DELPH-IN

Academics
- Discipline: Formalisms:: Natural language processing HPSG, MRS

DELPH-IN Summits
- Inaugural:: LisbonTop (2005)
- Latest:: Virtual2021Top (2021)
- Upcoming:: FairhavenTop (2022)

= DELPH-IN =

Collaborative linguistics project

Deep Linguistic Processing with HPSG - INitiative (DELPH-IN) is a collaboration where computational linguists worldwide develop natural language processing tools for deep linguistic processing of human language. The goal of DELPH-IN is to combine linguistic and statistical processing methods in order to computationally understand the meaning of texts and utterances.

The tools developed by DELPH-IN adopt two linguistic formalisms for deep linguistic analysis, viz. head-driven phrase structure grammar (HPSG) and minimal recursion semantics (MRS). All tools under the DELPH-IN collaboration are developed for general use of open-source licensing.

Since 2005, DELPH-IN has held an annual summit. This is a loosely structured unconference where people update each other about the work they are doing, seek feedback on current work, and occasionally hammer out agreement on standards and best practice.

== DELPH-IN technologies and resources ==
The DELPH-IN collaboration has been progressively building computational tools for deep linguistic analysis, such as:
- LKB system (Linguistic Knowledge Builder): a grammar engineering environment where linguists can build unification grammars with the Head-driven Phrase Structure Grammar formalism
- PET parser (Platform for Experimentation with efficient HPSG processing Techniques): an open source parser which produces HPSG parse trees with Minimal Recursion Semantics (MRS) outputs
- ACE processor (Answer Constraint Engine): an efficient system to process DELPH-IN grammars that provide HPSG syntactic parses with MRS outputs. The latest version of ACE is able to generate natural language sentences.
- LOGON infrastructure is a collection of software and DELPH-IN grammars to provide transfer-based machine translation. The LOGON approach to machine translation has proven to provide quality oriented hybrid (rule-based and stochastic) translations.

Other than deep linguistic processing tools, the DELPH-IN collaboration supplies computational resources for Natural Language Processing such as computational HPSG grammars and language prototypes e.g.:
- DELPH-IN grammars: a catalogue of computational HPSG grammar hand-crafted to capture deep linguistics analysis specific to the respective languages
- LinGO Grammar Matrix: an open-source starter-kit for rapid prototyping of precision broad-coverage grammars compatible with the LKB. It contains a library of common language phenomena that computational grammarians can inherit for their HPSG grammars.
- CLIMB libraries (Comparative Libraries of Implementations with Matrix Basis): an extended language library built on the Grammar Matrix. The objective of the CLIMB library is to maintain alternative analyses of the same phenomenon across different languages to test their impact on long-term grammar development.
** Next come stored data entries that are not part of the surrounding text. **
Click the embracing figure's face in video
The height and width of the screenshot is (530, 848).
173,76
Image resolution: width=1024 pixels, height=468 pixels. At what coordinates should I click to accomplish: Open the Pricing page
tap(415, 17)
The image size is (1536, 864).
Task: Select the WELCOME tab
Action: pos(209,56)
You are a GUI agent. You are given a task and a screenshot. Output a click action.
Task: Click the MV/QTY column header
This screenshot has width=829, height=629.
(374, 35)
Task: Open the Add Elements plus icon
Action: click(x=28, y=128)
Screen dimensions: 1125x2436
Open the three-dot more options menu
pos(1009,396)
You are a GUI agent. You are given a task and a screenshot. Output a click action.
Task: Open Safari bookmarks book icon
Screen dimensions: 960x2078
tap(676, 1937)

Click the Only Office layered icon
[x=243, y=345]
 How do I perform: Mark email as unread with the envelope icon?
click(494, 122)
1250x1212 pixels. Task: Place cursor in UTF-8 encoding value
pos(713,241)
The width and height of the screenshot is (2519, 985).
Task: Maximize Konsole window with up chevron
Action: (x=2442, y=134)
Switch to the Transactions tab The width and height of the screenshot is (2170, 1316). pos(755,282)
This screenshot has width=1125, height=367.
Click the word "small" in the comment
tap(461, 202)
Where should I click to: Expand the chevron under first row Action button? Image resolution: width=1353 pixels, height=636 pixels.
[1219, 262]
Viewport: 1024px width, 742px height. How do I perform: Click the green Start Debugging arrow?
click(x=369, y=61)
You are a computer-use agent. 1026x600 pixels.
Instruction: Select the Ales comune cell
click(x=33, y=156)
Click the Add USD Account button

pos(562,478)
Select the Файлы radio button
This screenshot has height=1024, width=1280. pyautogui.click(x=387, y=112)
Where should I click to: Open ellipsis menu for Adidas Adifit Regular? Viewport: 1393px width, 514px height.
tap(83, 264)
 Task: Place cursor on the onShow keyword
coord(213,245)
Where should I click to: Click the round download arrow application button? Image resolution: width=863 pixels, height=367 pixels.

Another range of DELPH-IN resources are not unlike the data use for shallow linguistic processing, such as Text corpus and treebanks:
- MRS Test Suite: a short but representative set of sentences designed to capture some minimal recursion semantics phenomena. The test suites are available in Bulgarian, English, French, German, Greek, Japanese, Mandarin, Norwegian, Portuguese, Russian and Spanish.
- Wikiwoods: WikiWoods is a parsed corpus that provides rich syntacto-semantic annotations for the English Wikipedia.
- DeepBank: an ongoing project to annotate the one million words of 1989 Wall Street Journal text (the same set of sentences annotated in the original Penn Treebank project) with the English Resource Grammar, augmented with a robust approximating PCFG for complete coverage.
- Cathedral and the Bazaar: a compilation of an early essay on Open Source by Eric Raymond with translations into multiple languages. It was proposed as a multilingual shared test suite to enable us to compare parses across different grammars.

The open-source culture of the DELPH-IN collaboration provides the Natural Language Processing community with an array of deep linguistic processing tools and resources. However, the usability of DELPH-IN tools has been an issue with users and application developers new to the DELPH-IN ecology. The DELPH-IN developers are aware of these usability issues and there are ongoing attempts to improve documentation and tutorials of DELPH-IN technologies.